**Task objective**
Recast every line of the records below as a numbered list, omitting any blank lines.

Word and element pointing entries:
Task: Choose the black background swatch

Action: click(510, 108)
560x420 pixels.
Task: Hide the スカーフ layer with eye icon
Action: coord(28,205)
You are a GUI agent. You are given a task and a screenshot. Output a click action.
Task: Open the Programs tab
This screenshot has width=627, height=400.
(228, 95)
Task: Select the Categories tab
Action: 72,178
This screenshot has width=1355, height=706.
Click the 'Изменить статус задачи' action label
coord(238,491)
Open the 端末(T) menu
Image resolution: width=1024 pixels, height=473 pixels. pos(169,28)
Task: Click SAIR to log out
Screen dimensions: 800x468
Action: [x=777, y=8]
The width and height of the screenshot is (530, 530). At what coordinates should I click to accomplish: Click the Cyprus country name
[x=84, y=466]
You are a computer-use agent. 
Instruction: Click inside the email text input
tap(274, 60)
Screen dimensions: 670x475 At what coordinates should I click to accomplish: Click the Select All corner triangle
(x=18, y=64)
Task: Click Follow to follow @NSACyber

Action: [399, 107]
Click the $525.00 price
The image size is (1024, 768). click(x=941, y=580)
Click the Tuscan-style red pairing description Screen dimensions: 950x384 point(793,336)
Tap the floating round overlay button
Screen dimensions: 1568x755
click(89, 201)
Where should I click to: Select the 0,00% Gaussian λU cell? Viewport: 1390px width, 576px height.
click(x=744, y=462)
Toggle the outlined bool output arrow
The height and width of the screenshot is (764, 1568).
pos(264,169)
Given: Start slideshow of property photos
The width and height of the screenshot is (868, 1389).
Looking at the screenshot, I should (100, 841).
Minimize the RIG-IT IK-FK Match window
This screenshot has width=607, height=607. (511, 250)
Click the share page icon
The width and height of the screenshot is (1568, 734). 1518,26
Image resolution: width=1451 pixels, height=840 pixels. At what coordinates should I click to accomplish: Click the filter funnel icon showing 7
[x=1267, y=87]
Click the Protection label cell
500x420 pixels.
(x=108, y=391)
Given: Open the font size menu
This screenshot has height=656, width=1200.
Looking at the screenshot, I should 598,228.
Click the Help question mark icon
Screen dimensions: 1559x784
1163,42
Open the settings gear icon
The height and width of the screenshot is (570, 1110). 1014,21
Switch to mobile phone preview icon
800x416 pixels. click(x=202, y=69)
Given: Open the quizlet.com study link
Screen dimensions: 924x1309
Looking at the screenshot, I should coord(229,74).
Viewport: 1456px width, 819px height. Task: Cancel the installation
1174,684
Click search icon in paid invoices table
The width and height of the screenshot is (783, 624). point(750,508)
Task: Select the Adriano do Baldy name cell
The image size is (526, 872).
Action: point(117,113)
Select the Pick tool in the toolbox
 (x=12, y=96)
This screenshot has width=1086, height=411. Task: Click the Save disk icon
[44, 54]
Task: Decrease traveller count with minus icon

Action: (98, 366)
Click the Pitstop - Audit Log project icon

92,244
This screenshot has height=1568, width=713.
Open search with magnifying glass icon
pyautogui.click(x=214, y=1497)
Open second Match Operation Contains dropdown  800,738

**Answer for this exercise**
1. Task: Choose the black background swatch
2. Action: click(510, 108)
3. 560x420 pixels.
4. Task: Hide the スカーフ layer with eye icon
5. Action: coord(28,205)
6. You are a GUI agent. You are given a task and a screenshot. Output a click action.
7. Task: Open the Programs tab
8. This screenshot has width=627, height=400.
9. (228, 95)
10. Task: Select the Categories tab
11. Action: 72,178
12. This screenshot has width=1355, height=706.
13. Click the 'Изменить статус задачи' action label
14. coord(238,491)
15. Open the 端末(T) menu
16. Image resolution: width=1024 pixels, height=473 pixels. pos(169,28)
17. Task: Click SAIR to log out
18. Screen dimensions: 800x468
19. Action: [x=777, y=8]
20. The width and height of the screenshot is (530, 530). At what coordinates should I click to accomplish: Click the Cyprus country name
21. [x=84, y=466]
22. You are a computer-use agent. 
23. Instruction: Click inside the email text input
24. tap(274, 60)
25. Screen dimensions: 670x475 At what coordinates should I click to accomplish: Click the Select All corner triangle
26. (x=18, y=64)
27. Task: Click Follow to follow @NSACyber
28. Action: [399, 107]
29. Click the $525.00 price
30. The image size is (1024, 768). click(x=941, y=580)
31. Click the Tuscan-style red pairing description Screen dimensions: 950x384 point(793,336)
32. Tap the floating round overlay button
33. Screen dimensions: 1568x755
34. click(89, 201)
35. Where should I click to: Select the 0,00% Gaussian λU cell? Viewport: 1390px width, 576px height.
36. click(x=744, y=462)
37. Toggle the outlined bool output arrow
38. The height and width of the screenshot is (764, 1568).
39. pos(264,169)
40. Given: Start slideshow of property photos
41. The width and height of the screenshot is (868, 1389).
42. Looking at the screenshot, I should (100, 841).
43. Minimize the RIG-IT IK-FK Match window
44. This screenshot has width=607, height=607. (511, 250)
45. Click the share page icon
46. The width and height of the screenshot is (1568, 734). 1518,26
47. Image resolution: width=1451 pixels, height=840 pixels. At what coordinates should I click to accomplish: Click the filter funnel icon showing 7
48. [x=1267, y=87]
49. Click the Protection label cell
50. 500x420 pixels.
51. (x=108, y=391)
52. Given: Open the font size menu
53. This screenshot has height=656, width=1200.
54. Looking at the screenshot, I should 598,228.
55. Click the Help question mark icon
56. Screen dimensions: 1559x784
57. 1163,42
58. Open the settings gear icon
59. The height and width of the screenshot is (570, 1110). 1014,21
60. Switch to mobile phone preview icon
61. 800x416 pixels. click(x=202, y=69)
62. Given: Open the quizlet.com study link
63. Screen dimensions: 924x1309
64. Looking at the screenshot, I should coord(229,74).
65. Viewport: 1456px width, 819px height. Task: Cancel the installation
66. 1174,684
67. Click search icon in paid invoices table
68. The width and height of the screenshot is (783, 624). point(750,508)
69. Task: Select the Adriano do Baldy name cell
70. The image size is (526, 872).
71. Action: point(117,113)
72. Select the Pick tool in the toolbox
73.  (x=12, y=96)
74. This screenshot has width=1086, height=411. Task: Click the Save disk icon
75. [44, 54]
76. Task: Decrease traveller count with minus icon
77. Action: (98, 366)
78. Click the Pitstop - Audit Log project icon
79. 92,244
80. This screenshot has height=1568, width=713.
81. Open search with magnifying glass icon
82. pyautogui.click(x=214, y=1497)
83. Open second Match Operation Contains dropdown  800,738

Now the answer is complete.